Clochards Célestes
Jamais, parmi les moult sobriquets ou adjectifs donnés à la paire IX/VRDRBR, a-t-on trouvé plus représentatif que celui cité plus haut. Et, ce n'est pas l'écoute de
Der freiwillige Bettler qui viendra contredire ce fait, bien au contraire. Tout fait sens sur ce troisième album de Urfaust, où la personnalité de la formation vous explose littéralement à la figure, se posant comme la quintessence même. Ainsi, cinq ans après l'ovni
Verräterischer, nichtswürdiger Geist et différents court formats de qualité (notamment le split
Auerauege Raa Verduistering), cette singulière entité vous ouvre les porte de l'Enfer. Une descente vertigineuse, déjà entamée sur l'EP
Einsiedler, que ce longue durée ne fait que clore, reposant le couvercle sur votre tombe.

## Énoncé
D'après la page sur Urfaust, combien d'années après « Verräterischer, nichtswürdiger Geist » sort ce troisième album ?

## Extrait de données
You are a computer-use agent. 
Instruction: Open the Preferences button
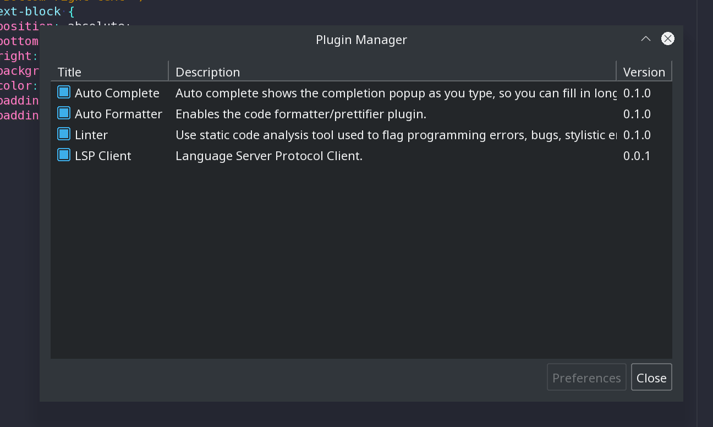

## Corrigé détaillé
Cinq ans après.